** Start PROVIDED INFORMATION **
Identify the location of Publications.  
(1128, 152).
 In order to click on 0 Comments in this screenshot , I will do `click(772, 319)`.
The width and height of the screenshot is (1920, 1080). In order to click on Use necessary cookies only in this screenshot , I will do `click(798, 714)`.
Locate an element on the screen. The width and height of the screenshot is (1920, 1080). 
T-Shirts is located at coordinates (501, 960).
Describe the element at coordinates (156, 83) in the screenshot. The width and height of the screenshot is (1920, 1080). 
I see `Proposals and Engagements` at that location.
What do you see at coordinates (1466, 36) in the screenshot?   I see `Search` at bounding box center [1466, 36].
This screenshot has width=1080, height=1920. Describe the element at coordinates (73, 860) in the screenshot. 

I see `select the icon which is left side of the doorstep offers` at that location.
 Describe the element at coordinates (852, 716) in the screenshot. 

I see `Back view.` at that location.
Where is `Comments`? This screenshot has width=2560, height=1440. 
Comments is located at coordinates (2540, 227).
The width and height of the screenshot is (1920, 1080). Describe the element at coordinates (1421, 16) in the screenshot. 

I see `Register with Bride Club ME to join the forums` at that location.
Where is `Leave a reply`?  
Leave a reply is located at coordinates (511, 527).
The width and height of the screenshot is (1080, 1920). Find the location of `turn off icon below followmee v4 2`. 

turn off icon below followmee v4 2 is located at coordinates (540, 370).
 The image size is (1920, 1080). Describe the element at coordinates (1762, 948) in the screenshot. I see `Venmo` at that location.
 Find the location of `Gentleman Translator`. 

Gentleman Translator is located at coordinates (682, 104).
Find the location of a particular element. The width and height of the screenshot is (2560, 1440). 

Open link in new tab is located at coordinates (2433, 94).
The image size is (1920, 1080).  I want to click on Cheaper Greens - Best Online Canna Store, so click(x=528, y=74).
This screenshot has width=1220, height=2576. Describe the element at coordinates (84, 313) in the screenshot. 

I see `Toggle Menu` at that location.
** End PROVIDED INFORMATION **
GOAL - Arrange the records above as a numbered list, leaving out the blank lines.

RESULT -
1. Identify the location of Publications.  
2. (1128, 152).
3.  In order to click on 0 Comments in this screenshot , I will do `click(772, 319)`.
4. The width and height of the screenshot is (1920, 1080). In order to click on Use necessary cookies only in this screenshot , I will do `click(798, 714)`.
5. Locate an element on the screen. The width and height of the screenshot is (1920, 1080). 
6. T-Shirts is located at coordinates (501, 960).
7. Describe the element at coordinates (156, 83) in the screenshot. The width and height of the screenshot is (1920, 1080). 
8. I see `Proposals and Engagements` at that location.
9. What do you see at coordinates (1466, 36) in the screenshot?   I see `Search` at bounding box center [1466, 36].
10. This screenshot has width=1080, height=1920. Describe the element at coordinates (73, 860) in the screenshot. 
11. I see `select the icon which is left side of the doorstep offers` at that location.
12.  Describe the element at coordinates (852, 716) in the screenshot. 
13. I see `Back view.` at that location.
14. Where is `Comments`? This screenshot has width=2560, height=1440. 
15. Comments is located at coordinates (2540, 227).
16. The width and height of the screenshot is (1920, 1080). Describe the element at coordinates (1421, 16) in the screenshot. 
17. I see `Register with Bride Club ME to join the forums` at that location.
18. Where is `Leave a reply`?  
19. Leave a reply is located at coordinates (511, 527).
20. The width and height of the screenshot is (1080, 1920). Find the location of `turn off icon below followmee v4 2`. 
21. turn off icon below followmee v4 2 is located at coordinates (540, 370).
22.  The image size is (1920, 1080). Describe the element at coordinates (1762, 948) in the screenshot. I see `Venmo` at that location.
23.  Find the location of `Gentleman Translator`. 
24. Gentleman Translator is located at coordinates (682, 104).
25. Find the location of a particular element. The width and height of the screenshot is (2560, 1440). 
26. Open link in new tab is located at coordinates (2433, 94).
27. The image size is (1920, 1080).  I want to click on Cheaper Greens - Best Online Canna Store, so click(x=528, y=74).
28. This screenshot has width=1220, height=2576. Describe the element at coordinates (84, 313) in the screenshot. 
29. I see `Toggle Menu` at that location.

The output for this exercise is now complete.